Excerpted passage:
++++++
Materials and methods

Three recipes for the dishes most frequently consumed by the population in Northeast Brazil were selected for this study. These recipes are practically standard and appear with very little variation among users [19]; they can thus be considered representative of local alimentary practices. The proportion of raw ingredients and the per cent composition as actually eaten are shown in table 1. The culinary preparations, also in accordance with local practices, were as follows:

Table 1. Composition of regional dishes

Ingredients Raw
(%)
Cooked
(% in serving)
Feijoada    
Beans (mulatinho) 39.5 21. 1
Beef,dried 19.8 24.2
Bacon 4.9 10.1
Okra 2.0 2.7
Pumpkin 15.8 21.7
Green herbsa 14.8 18.9
Salt 1.0 -
Sarapatel    
Pork blood 39 5 39 5
Pork liver 12.5 12.5
Pork heart 12.9 12.9
Chard 11.9 11.8
Green herbsa 21.8 21.7
Salt 1.0 -
Cozido    
Beef 42.6 24.0
Pumpkin 9.1 8.9
Sweet potatoes 9.1 10 9
Potatoes 9.1 91
Plantain 7.3 116
Wild cabbage 3 7 7 4
Green herbsa 18.8 15 0
Cassava flour - 5 1
Salt 1.0 -

a. A mixture, in equal parts, of green pepper, coriander, green onions, tomatoes, and onions.
++++++
List of tasks:
- 1) Reproduce the stretch of the passage on Northeast Brazilian dishes from "Materials and methods" through "(% in serving)".
- 2) Continue the passage on Northeast Brazilian dishes from the point where it stops.

Source information:
++++++
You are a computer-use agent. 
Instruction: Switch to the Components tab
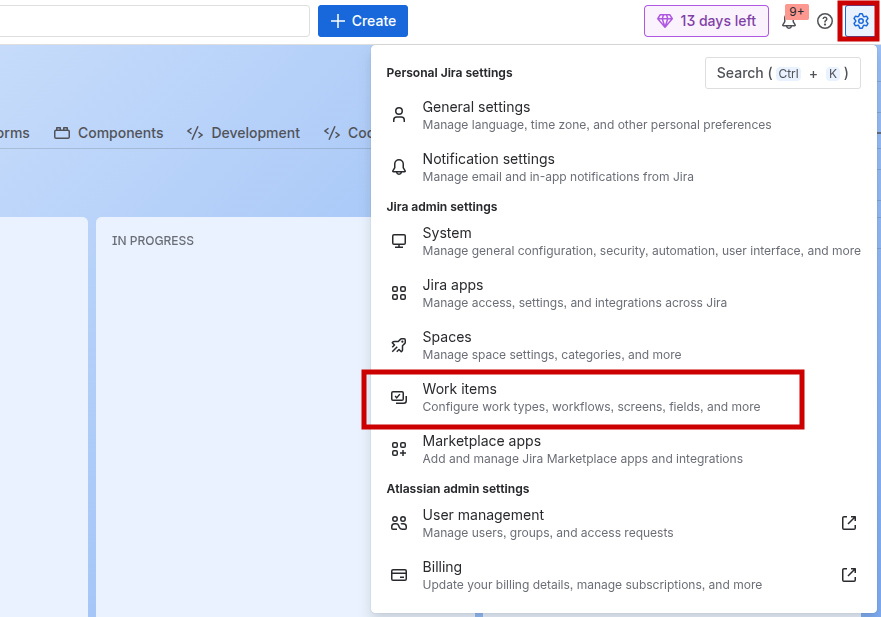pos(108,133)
++++++
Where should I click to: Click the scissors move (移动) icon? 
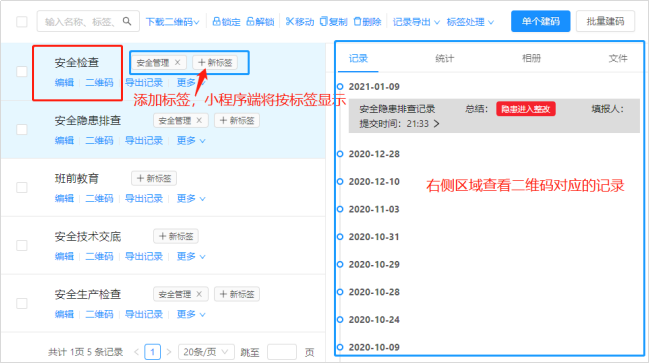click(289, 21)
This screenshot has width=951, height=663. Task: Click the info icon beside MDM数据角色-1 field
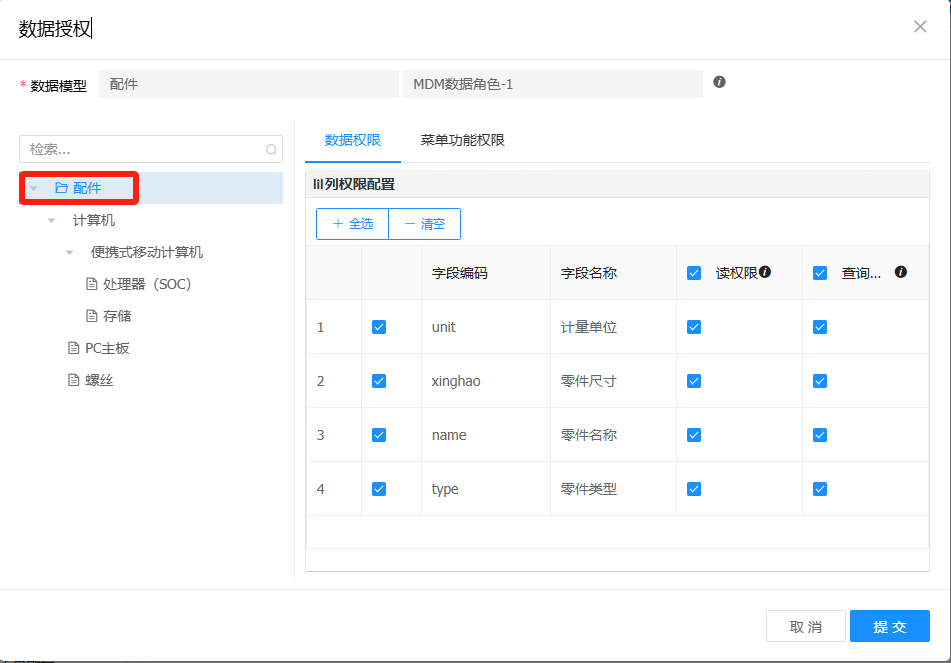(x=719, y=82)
++++++
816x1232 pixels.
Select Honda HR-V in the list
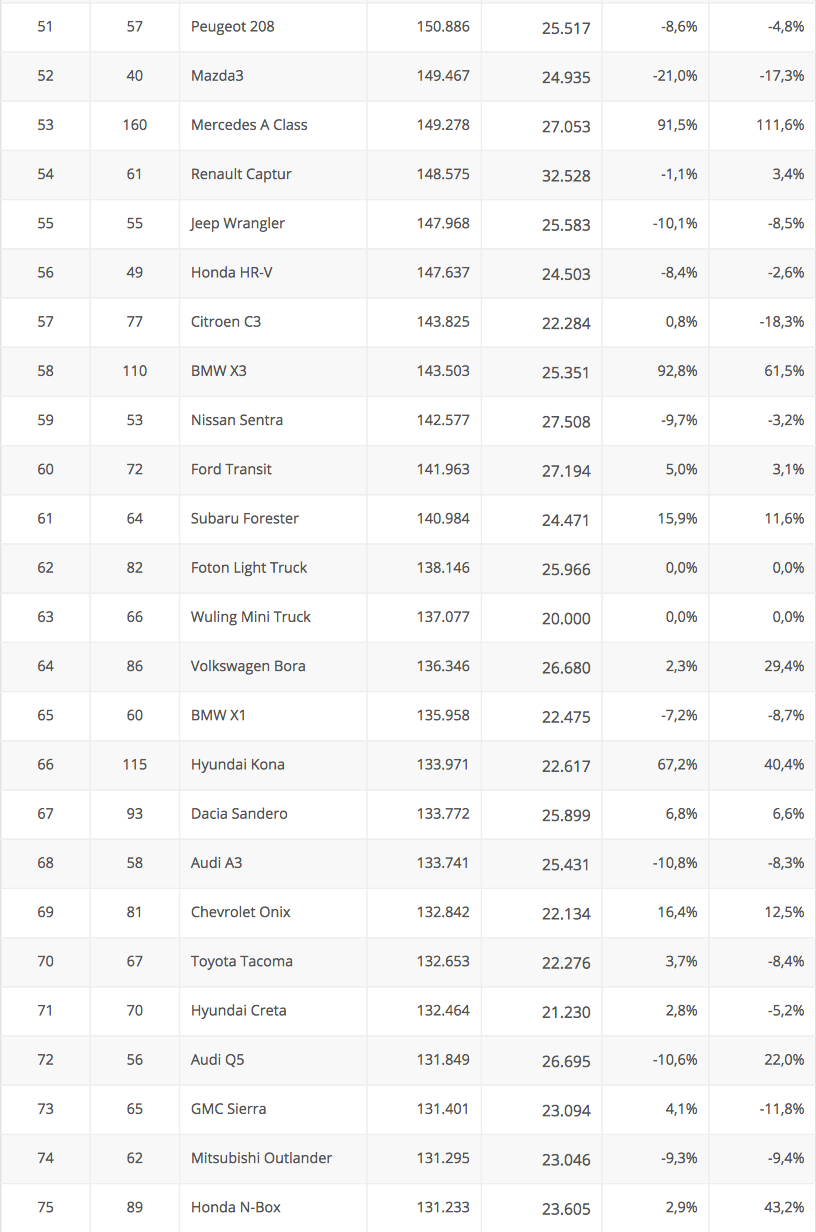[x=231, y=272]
++++++
Set of answers:
- 1)
Materials and methods

Three recipes for the dishes most frequently consumed by the population in Northeast Brazil were selected for this study. These recipes are practically standard and appear with very little variation among users [19]; they can thus be considered representative of local alimentary practices. The proportion of raw ingredients and the per cent composition as actually eaten are shown in table 1. The culinary preparations, also in accordance with local practices, were as follows:

Table 1. Composition of regional dishes

Ingredients Raw
(%)
Cooked
(% in serving)

- 2)
- Feijoada: the beans (mulatinho type) were soaked in water for one hour, after which the beef and bacon were added. The mixture was boiled for two hours. Then the vegetables were added for a final boiling for 30 minutes.

- Sarapatel de porco: the pork blood and viscera were cooked in salted water, cut in small pieces, and boiled for one hour with the vegetables.

- Cozido: the meat and aromatic herbs were boiled in water for two hours. When these were nearly cooked, the vegetables were added. Before serving, the solids and liquid were separated, the latter to be mixed with cassava flour.

Individual servings of each preparation, in accordance with local uses [19], were duly homogenized with a blender, and appropriate aliquots of the homogenates were taken for the analysis of moisture, ash [10], fibre [24], ether extract [16], protein [15], calcium [4], phosphate [5], iron [10], vitamin A and carotenoids [1], and vitamin C [23]. The minerals were analysed in aliquots of the ashes. Carbohydrates were calculated by difference. The net weight of raw and cooked ingredients and the relative contribution of the latter in individual servings were recorded. All assays were run in duplicate, using appropriate standards. Differences greater than 5 per cent between duplicates were considered unacceptable. All ingredients of the recipes were also analysed individually. The nutrient composition of the recipes was calculated using the values of the Food Composition Table of INCAP-ICCND [17] and those obtained from our analysis of the individual raw ingredients. Hence, two estimates of the nutrient composition of each recipe were made, along with direct analysis of appropriate aliquots of each dish. All reagents were analytical grade.